Here's an interesting discussion from Section 8 - Dormant Wallets:

If a nation state develops a sufficiently powerful quantum computer. Seizure of the Satoshi-era bitcoin wallets without post quantum protections would fund either rogue actors or nation states.

> Indeed, some governments will have the option of using CRQCs (or paying a bounty to companies) to acquire these assets (possibly to burn them by sending them to the unspendable OP RETURN address [321]) as a national security matter. As before, blockchain’s loss of the ability to reliably identify asset owners combined with the laches doctrine [319] enables governments to argue that the original owners, through years of inaction, have failed to assert their property rights

lifis an hour ago | parent | next [-]

I don't think you can steal Bitcoin with a quantum computer because the blockchain only stores the 256-bit hash of the public key, so you need to reverse that, which costs 2^128 with grover's algorithm

tigereyeTO 5 minutes ago | parent [-]

You’re right that P2PKH addresses use the hashed public key, but there are other address types.

The very early days of Bitcoin had addresses created using the now-deprecated P2PK address variant—Pay To Public Key. These addresses are simple encoded secp256k1 public keys with no hashing.

There are still > 1.5 million BTC stored in P2PK UTXOs as of this post, all of which are up for grabs to the first person who can derive the private keys for the known public keys

PowerElectronix 7 hours ago | parent | prev | next [-]

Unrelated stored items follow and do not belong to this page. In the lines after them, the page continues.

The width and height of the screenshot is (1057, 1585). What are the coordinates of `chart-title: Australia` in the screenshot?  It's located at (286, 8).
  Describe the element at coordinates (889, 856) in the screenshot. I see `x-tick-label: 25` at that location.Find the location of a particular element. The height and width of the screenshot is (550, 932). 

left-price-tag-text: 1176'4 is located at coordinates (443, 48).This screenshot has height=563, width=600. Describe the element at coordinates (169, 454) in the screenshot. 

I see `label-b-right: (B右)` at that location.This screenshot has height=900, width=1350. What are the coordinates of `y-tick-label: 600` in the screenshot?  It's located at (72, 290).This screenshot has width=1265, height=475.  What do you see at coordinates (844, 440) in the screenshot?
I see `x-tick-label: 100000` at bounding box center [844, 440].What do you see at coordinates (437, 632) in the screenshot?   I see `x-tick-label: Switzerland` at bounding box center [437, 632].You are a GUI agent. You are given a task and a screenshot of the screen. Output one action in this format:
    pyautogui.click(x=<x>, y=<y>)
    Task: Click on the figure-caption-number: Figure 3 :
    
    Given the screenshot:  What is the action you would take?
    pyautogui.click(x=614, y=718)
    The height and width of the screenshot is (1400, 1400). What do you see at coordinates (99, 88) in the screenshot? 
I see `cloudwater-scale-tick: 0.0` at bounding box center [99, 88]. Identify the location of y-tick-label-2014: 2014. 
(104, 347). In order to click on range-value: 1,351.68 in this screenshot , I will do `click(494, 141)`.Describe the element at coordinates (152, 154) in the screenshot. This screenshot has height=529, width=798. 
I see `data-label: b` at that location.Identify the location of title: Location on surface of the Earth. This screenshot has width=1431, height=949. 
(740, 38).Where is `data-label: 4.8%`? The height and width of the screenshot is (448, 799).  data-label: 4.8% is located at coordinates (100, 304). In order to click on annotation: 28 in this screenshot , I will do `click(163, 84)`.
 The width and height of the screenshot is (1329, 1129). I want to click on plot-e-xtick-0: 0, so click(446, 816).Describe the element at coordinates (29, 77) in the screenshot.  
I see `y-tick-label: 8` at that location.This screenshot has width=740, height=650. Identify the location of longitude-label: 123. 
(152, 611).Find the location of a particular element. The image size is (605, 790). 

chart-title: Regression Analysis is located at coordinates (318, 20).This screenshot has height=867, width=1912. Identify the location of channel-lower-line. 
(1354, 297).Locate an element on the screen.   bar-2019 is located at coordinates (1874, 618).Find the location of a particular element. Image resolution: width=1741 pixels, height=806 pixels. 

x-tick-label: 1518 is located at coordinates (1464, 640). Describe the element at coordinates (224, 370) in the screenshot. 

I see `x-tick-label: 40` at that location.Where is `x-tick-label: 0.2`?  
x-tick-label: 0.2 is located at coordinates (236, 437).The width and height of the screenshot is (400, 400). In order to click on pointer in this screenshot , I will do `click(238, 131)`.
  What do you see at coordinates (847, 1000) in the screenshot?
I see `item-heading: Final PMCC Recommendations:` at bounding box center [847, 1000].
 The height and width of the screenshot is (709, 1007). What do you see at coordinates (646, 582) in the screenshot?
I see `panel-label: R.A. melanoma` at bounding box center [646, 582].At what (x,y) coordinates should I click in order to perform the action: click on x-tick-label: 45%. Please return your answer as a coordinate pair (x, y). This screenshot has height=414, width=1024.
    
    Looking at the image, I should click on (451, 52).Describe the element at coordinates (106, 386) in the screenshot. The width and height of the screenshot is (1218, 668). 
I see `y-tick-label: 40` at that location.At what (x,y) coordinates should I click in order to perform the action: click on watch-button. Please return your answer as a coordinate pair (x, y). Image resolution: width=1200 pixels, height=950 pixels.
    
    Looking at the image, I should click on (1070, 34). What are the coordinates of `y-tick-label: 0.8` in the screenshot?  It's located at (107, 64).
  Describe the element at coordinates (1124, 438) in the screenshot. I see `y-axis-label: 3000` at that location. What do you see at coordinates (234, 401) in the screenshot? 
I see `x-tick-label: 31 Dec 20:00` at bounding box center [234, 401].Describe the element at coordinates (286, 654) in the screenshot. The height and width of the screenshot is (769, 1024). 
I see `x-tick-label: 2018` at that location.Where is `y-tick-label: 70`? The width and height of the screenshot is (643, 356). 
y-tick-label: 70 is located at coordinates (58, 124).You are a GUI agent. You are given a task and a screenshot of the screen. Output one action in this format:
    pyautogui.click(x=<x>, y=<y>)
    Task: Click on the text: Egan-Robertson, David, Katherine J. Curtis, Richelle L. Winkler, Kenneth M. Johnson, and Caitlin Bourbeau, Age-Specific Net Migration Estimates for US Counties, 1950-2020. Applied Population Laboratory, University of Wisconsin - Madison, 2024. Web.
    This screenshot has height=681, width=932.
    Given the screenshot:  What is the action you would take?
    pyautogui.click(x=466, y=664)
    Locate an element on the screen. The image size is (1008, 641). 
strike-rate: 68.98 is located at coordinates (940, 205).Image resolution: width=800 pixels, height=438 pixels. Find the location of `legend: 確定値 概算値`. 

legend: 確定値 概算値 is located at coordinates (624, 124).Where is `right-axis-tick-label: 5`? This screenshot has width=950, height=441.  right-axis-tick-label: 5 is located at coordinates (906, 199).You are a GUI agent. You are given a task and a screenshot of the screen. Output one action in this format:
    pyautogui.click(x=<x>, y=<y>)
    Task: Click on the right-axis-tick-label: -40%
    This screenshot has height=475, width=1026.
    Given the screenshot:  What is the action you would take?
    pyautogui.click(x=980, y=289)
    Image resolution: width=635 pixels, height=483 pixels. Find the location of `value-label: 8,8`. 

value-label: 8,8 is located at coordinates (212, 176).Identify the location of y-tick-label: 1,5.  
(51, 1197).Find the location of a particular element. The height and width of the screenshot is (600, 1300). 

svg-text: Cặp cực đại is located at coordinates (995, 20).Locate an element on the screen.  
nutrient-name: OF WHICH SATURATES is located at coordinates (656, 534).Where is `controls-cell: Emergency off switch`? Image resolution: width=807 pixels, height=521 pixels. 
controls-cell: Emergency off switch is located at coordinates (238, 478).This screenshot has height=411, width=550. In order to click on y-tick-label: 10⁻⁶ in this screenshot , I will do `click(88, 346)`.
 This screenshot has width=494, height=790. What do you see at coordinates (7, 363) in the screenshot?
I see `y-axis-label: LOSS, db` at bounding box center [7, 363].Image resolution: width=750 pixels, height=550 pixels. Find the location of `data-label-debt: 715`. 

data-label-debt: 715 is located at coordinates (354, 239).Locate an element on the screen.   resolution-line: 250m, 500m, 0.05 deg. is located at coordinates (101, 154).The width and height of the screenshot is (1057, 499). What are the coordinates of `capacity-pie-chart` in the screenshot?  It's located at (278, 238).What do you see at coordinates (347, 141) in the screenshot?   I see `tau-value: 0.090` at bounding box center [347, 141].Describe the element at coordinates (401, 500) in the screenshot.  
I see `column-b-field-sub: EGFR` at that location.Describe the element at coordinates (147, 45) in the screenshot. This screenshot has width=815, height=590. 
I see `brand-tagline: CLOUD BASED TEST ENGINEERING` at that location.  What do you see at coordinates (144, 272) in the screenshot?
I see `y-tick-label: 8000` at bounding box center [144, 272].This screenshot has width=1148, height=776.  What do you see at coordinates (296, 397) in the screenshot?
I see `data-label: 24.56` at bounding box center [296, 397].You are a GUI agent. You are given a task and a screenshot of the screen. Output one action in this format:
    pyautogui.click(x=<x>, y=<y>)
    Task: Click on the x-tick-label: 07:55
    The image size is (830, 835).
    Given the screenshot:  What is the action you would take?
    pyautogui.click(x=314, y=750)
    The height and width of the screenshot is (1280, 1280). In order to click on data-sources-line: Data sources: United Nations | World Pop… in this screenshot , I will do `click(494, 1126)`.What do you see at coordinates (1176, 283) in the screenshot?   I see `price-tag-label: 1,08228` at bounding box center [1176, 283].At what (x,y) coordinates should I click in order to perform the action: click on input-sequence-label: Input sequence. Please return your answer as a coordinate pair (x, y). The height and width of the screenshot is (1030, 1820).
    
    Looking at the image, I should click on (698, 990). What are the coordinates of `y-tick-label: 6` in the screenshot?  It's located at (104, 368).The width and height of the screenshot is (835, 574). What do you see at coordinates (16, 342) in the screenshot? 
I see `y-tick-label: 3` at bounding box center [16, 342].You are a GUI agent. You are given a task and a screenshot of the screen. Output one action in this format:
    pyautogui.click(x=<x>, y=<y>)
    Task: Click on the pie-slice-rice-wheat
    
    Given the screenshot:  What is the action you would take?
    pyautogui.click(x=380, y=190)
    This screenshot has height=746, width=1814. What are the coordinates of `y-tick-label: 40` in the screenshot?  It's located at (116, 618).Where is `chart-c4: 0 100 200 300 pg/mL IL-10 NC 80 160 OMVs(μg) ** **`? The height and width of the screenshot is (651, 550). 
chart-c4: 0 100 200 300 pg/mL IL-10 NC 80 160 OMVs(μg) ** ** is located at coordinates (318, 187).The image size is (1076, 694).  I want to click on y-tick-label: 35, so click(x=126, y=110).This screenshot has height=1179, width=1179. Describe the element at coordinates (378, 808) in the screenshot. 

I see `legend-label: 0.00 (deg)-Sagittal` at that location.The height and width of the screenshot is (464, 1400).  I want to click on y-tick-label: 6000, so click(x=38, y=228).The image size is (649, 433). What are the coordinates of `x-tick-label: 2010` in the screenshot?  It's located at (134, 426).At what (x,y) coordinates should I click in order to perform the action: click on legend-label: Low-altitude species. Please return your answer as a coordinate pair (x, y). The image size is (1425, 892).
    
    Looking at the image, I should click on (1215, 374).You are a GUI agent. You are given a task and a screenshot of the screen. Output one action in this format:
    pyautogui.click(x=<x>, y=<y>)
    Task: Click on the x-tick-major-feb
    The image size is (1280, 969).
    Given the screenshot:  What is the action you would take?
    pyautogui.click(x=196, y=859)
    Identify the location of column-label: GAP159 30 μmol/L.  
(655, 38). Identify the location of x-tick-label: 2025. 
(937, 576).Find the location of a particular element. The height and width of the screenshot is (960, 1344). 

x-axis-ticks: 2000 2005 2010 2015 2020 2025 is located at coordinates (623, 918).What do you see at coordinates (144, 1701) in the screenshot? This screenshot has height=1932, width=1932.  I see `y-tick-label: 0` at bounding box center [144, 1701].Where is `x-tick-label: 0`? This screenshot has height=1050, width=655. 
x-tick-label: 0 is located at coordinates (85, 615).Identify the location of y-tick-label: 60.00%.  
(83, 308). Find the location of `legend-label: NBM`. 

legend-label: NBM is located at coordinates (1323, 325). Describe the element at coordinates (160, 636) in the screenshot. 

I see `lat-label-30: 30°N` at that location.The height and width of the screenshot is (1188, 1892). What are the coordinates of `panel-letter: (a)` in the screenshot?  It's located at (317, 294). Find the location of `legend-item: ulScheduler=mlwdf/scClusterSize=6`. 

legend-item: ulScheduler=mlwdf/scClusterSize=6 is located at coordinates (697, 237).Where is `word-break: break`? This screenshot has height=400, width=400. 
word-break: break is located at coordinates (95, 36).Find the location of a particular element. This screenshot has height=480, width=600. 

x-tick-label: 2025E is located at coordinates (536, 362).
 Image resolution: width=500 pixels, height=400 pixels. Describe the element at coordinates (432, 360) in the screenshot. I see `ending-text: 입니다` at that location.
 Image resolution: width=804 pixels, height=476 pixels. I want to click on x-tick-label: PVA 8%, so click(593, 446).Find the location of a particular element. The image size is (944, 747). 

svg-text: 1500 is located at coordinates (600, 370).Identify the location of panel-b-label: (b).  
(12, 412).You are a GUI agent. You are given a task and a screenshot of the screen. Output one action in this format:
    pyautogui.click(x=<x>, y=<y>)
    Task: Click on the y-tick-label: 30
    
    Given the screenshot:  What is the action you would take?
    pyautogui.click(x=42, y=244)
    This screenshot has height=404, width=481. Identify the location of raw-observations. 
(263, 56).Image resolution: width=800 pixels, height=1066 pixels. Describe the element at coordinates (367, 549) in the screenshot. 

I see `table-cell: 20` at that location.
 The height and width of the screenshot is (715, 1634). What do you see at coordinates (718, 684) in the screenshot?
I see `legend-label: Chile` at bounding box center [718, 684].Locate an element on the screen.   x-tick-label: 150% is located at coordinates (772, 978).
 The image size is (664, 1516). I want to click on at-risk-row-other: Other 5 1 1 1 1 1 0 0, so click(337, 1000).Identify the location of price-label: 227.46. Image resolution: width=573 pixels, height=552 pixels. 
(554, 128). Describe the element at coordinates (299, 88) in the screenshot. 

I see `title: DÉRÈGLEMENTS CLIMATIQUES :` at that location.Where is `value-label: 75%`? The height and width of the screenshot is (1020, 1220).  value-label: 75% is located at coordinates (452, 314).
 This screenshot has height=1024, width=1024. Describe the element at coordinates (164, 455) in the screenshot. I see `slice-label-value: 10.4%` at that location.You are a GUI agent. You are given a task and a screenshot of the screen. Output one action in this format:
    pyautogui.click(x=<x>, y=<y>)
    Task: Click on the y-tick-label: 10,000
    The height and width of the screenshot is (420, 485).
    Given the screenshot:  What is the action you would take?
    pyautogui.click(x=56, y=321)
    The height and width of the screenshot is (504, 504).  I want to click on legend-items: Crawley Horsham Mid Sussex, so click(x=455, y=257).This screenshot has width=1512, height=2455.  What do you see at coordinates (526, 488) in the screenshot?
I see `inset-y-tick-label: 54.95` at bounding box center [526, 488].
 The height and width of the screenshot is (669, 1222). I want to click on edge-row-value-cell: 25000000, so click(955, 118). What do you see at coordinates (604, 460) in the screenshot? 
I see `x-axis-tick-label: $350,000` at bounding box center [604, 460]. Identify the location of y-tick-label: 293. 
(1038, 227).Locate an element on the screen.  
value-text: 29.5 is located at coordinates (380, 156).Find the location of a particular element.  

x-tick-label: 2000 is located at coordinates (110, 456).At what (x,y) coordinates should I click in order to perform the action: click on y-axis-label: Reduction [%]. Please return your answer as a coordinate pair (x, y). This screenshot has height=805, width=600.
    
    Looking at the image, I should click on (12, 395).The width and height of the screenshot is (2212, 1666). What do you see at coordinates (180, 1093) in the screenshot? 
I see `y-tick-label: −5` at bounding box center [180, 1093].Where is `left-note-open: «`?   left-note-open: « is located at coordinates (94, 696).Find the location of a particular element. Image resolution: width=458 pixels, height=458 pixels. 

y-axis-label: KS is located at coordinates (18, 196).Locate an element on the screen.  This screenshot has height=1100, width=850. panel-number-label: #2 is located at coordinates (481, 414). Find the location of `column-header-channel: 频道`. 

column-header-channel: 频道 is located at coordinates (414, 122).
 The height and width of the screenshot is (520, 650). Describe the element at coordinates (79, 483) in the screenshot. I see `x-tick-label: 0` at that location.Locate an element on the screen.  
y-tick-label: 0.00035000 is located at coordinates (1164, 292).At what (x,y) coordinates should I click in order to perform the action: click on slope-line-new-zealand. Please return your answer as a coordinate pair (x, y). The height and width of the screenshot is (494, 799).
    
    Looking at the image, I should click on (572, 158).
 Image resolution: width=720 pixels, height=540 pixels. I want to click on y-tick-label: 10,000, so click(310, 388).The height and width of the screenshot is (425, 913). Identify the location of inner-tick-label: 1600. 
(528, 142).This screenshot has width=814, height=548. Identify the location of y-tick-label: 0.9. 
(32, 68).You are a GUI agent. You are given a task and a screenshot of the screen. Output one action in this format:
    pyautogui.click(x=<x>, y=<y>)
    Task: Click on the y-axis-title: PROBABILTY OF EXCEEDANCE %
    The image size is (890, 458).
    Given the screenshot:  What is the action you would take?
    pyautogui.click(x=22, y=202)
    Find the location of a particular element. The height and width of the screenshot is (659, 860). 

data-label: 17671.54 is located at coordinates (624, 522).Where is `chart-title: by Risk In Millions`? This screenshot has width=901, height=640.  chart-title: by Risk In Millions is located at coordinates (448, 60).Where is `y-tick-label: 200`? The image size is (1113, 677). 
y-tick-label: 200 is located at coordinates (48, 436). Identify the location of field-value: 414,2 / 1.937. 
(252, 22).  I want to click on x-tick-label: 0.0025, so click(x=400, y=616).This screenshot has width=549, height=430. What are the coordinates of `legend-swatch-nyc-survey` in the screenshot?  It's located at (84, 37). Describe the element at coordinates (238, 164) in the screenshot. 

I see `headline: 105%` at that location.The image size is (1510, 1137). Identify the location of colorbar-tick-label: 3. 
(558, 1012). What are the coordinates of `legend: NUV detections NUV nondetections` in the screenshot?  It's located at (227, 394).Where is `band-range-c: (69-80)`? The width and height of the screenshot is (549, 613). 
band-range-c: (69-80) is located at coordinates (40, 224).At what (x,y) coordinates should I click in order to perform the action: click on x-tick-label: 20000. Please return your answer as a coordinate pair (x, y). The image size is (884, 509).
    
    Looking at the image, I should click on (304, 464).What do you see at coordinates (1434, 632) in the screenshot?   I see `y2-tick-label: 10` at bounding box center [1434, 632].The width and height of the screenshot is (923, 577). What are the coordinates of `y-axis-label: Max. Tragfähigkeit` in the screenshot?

As soon as activity is detected and reasonably atributable to sha256 being broken, bitcoin goes to zero.

some_furry 6 hours ago | parent [-]

What?

Quantum computers don't break SHA256, nor would this attack be "reasonably attributable" to a SHA256 break.

In fact, if you have funds in a wallet that has never spent a transaction before (only received), it's still reasonably difficult for a CRQC to steal your funds. The trick is, the moment you've ever spent a transaction, now your public key is known (and therefore breakable).

(Yes, I'm aware of the literature on quantum search vs hash functions, but it's not a complete break like RSA or ECC.)